### Try it
Each line below must be transcribed with no word changed.

### Source data

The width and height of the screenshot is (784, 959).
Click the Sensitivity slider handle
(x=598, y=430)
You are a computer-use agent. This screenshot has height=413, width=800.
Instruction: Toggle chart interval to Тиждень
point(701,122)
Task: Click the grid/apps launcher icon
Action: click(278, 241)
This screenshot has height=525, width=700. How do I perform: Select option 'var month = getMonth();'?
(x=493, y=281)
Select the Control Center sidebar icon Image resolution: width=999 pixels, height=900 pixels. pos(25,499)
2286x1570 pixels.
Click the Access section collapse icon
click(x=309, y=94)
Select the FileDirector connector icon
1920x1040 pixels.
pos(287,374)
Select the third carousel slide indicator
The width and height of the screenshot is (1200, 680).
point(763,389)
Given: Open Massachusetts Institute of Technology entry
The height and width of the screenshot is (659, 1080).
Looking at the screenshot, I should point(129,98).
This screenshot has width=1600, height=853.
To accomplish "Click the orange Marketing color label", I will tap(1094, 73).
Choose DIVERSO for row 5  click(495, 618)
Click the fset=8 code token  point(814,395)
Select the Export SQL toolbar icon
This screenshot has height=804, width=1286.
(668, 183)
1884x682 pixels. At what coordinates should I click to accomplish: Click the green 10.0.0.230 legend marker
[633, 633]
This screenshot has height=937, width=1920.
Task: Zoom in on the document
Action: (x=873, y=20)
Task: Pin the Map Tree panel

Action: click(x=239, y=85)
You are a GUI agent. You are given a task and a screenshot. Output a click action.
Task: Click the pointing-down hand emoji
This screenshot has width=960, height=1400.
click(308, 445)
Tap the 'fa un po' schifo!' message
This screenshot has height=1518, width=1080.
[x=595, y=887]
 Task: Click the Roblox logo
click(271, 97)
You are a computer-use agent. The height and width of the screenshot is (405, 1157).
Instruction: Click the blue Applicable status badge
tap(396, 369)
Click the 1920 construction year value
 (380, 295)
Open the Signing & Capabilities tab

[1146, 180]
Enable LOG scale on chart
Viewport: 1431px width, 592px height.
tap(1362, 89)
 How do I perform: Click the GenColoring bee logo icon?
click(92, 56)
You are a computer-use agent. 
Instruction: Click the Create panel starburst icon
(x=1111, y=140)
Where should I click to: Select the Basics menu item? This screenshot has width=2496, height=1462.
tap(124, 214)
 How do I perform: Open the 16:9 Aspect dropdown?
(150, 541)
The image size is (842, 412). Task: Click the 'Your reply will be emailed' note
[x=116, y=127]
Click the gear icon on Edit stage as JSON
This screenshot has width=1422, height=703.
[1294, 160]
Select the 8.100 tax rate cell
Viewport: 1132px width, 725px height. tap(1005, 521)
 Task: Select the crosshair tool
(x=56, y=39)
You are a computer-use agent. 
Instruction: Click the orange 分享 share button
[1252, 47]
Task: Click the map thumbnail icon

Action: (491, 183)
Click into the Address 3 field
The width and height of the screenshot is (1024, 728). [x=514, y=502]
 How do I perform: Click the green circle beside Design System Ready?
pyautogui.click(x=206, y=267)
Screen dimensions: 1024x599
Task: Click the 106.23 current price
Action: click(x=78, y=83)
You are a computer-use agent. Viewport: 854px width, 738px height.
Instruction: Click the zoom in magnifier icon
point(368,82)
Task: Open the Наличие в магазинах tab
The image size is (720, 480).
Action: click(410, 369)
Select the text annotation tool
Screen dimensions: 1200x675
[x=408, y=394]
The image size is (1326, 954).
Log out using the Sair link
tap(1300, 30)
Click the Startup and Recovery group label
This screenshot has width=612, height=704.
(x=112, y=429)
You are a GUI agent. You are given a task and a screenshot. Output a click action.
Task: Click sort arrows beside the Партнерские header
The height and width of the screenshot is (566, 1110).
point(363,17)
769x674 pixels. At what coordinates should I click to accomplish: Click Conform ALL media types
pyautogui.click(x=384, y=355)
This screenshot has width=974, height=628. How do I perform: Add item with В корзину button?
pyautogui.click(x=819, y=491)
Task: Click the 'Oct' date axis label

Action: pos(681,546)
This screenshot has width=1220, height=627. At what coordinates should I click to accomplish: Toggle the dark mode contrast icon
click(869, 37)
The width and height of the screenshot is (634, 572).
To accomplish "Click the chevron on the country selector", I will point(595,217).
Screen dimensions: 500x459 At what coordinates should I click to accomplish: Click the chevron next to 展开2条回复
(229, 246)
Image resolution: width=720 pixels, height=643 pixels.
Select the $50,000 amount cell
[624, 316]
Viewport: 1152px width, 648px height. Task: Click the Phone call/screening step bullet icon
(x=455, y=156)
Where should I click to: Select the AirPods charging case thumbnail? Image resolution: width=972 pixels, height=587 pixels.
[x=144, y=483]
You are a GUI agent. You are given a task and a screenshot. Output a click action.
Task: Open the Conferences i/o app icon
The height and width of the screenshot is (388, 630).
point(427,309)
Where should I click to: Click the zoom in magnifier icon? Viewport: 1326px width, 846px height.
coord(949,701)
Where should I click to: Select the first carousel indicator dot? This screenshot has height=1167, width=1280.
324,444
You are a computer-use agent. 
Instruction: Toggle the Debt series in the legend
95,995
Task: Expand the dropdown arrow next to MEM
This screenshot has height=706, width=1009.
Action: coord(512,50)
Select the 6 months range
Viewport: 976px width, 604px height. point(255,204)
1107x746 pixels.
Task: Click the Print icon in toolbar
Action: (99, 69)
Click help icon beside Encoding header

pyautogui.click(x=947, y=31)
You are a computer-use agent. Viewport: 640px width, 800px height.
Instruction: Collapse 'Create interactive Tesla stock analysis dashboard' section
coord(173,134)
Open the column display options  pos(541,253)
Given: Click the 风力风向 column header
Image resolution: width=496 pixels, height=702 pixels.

### Written answer
The width and height of the screenshot is (784, 959).
Click the Sensitivity slider handle
(x=598, y=430)
You are a computer-use agent. This screenshot has height=413, width=800.
Instruction: Toggle chart interval to Тиждень
point(701,122)
Task: Click the grid/apps launcher icon
Action: click(278, 241)
This screenshot has height=525, width=700. How do I perform: Select option 'var month = getMonth();'?
(x=493, y=281)
Select the Control Center sidebar icon Image resolution: width=999 pixels, height=900 pixels. pos(25,499)
2286x1570 pixels.
Click the Access section collapse icon
click(x=309, y=94)
Select the FileDirector connector icon
1920x1040 pixels.
pos(287,374)
Select the third carousel slide indicator
The width and height of the screenshot is (1200, 680).
point(763,389)
Given: Open Massachusetts Institute of Technology entry
The height and width of the screenshot is (659, 1080).
Looking at the screenshot, I should point(129,98).
This screenshot has width=1600, height=853.
To accomplish "Click the orange Marketing color label", I will tap(1094, 73).
Choose DIVERSO for row 5  click(495, 618)
Click the fset=8 code token  point(814,395)
Select the Export SQL toolbar icon
This screenshot has height=804, width=1286.
(668, 183)
1884x682 pixels. At what coordinates should I click to accomplish: Click the green 10.0.0.230 legend marker
[633, 633]
This screenshot has height=937, width=1920.
Task: Zoom in on the document
Action: (x=873, y=20)
Task: Pin the Map Tree panel

Action: click(x=239, y=85)
You are a GUI agent. You are given a task and a screenshot. Output a click action.
Task: Click the pointing-down hand emoji
This screenshot has width=960, height=1400.
click(308, 445)
Tap the 'fa un po' schifo!' message
This screenshot has height=1518, width=1080.
[x=595, y=887]
 Task: Click the Roblox logo
click(271, 97)
You are a computer-use agent. The height and width of the screenshot is (405, 1157).
Instruction: Click the blue Applicable status badge
tap(396, 369)
Click the 1920 construction year value
 (380, 295)
Open the Signing & Capabilities tab

[1146, 180]
Enable LOG scale on chart
Viewport: 1431px width, 592px height.
tap(1362, 89)
 How do I perform: Click the GenColoring bee logo icon?
click(92, 56)
You are a computer-use agent. 
Instruction: Click the Create panel starburst icon
(x=1111, y=140)
Where should I click to: Select the Basics menu item? This screenshot has width=2496, height=1462.
tap(124, 214)
 How do I perform: Open the 16:9 Aspect dropdown?
(150, 541)
The image size is (842, 412). Task: Click the 'Your reply will be emailed' note
[x=116, y=127]
Click the gear icon on Edit stage as JSON
This screenshot has width=1422, height=703.
[1294, 160]
Select the 8.100 tax rate cell
Viewport: 1132px width, 725px height. tap(1005, 521)
 Task: Select the crosshair tool
(x=56, y=39)
You are a computer-use agent. 
Instruction: Click the orange 分享 share button
[1252, 47]
Task: Click the map thumbnail icon

Action: (491, 183)
Click into the Address 3 field
The width and height of the screenshot is (1024, 728). [x=514, y=502]
 How do I perform: Click the green circle beside Design System Ready?
pyautogui.click(x=206, y=267)
Screen dimensions: 1024x599
Task: Click the 106.23 current price
Action: click(x=78, y=83)
You are a computer-use agent. Viewport: 854px width, 738px height.
Instruction: Click the zoom in magnifier icon
point(368,82)
Task: Open the Наличие в магазинах tab
The image size is (720, 480).
Action: click(410, 369)
Select the text annotation tool
Screen dimensions: 1200x675
[x=408, y=394]
The image size is (1326, 954).
Log out using the Sair link
tap(1300, 30)
Click the Startup and Recovery group label
This screenshot has width=612, height=704.
(x=112, y=429)
You are a GUI agent. You are given a task and a screenshot. Output a click action.
Task: Click sort arrows beside the Партнерские header
The height and width of the screenshot is (566, 1110).
point(363,17)
769x674 pixels. At what coordinates should I click to accomplish: Click Conform ALL media types
pyautogui.click(x=384, y=355)
This screenshot has width=974, height=628. How do I perform: Add item with В корзину button?
pyautogui.click(x=819, y=491)
Task: Click the 'Oct' date axis label

Action: pos(681,546)
This screenshot has width=1220, height=627. At what coordinates should I click to accomplish: Toggle the dark mode contrast icon
click(869, 37)
The width and height of the screenshot is (634, 572).
To accomplish "Click the chevron on the country selector", I will point(595,217).
Screen dimensions: 500x459 At what coordinates should I click to accomplish: Click the chevron next to 展开2条回复
(229, 246)
Image resolution: width=720 pixels, height=643 pixels.
Select the $50,000 amount cell
[624, 316]
Viewport: 1152px width, 648px height. Task: Click the Phone call/screening step bullet icon
(x=455, y=156)
Where should I click to: Select the AirPods charging case thumbnail? Image resolution: width=972 pixels, height=587 pixels.
[x=144, y=483]
You are a GUI agent. You are given a task and a screenshot. Output a click action.
Task: Open the Conferences i/o app icon
The height and width of the screenshot is (388, 630).
point(427,309)
Where should I click to: Click the zoom in magnifier icon? Viewport: 1326px width, 846px height.
coord(949,701)
Where should I click to: Select the first carousel indicator dot? This screenshot has height=1167, width=1280.
324,444
You are a computer-use agent. 
Instruction: Toggle the Debt series in the legend
95,995
Task: Expand the dropdown arrow next to MEM
This screenshot has height=706, width=1009.
Action: coord(512,50)
Select the 6 months range
Viewport: 976px width, 604px height. point(255,204)
1107x746 pixels.
Task: Click the Print icon in toolbar
Action: (99, 69)
Click help icon beside Encoding header

pyautogui.click(x=947, y=31)
You are a computer-use agent. Viewport: 640px width, 800px height.
Instruction: Collapse 'Create interactive Tesla stock analysis dashboard' section
coord(173,134)
Open the column display options  pos(541,253)
Given: Click the 风力风向 column header
Image resolution: width=496 pixels, height=702 pixels.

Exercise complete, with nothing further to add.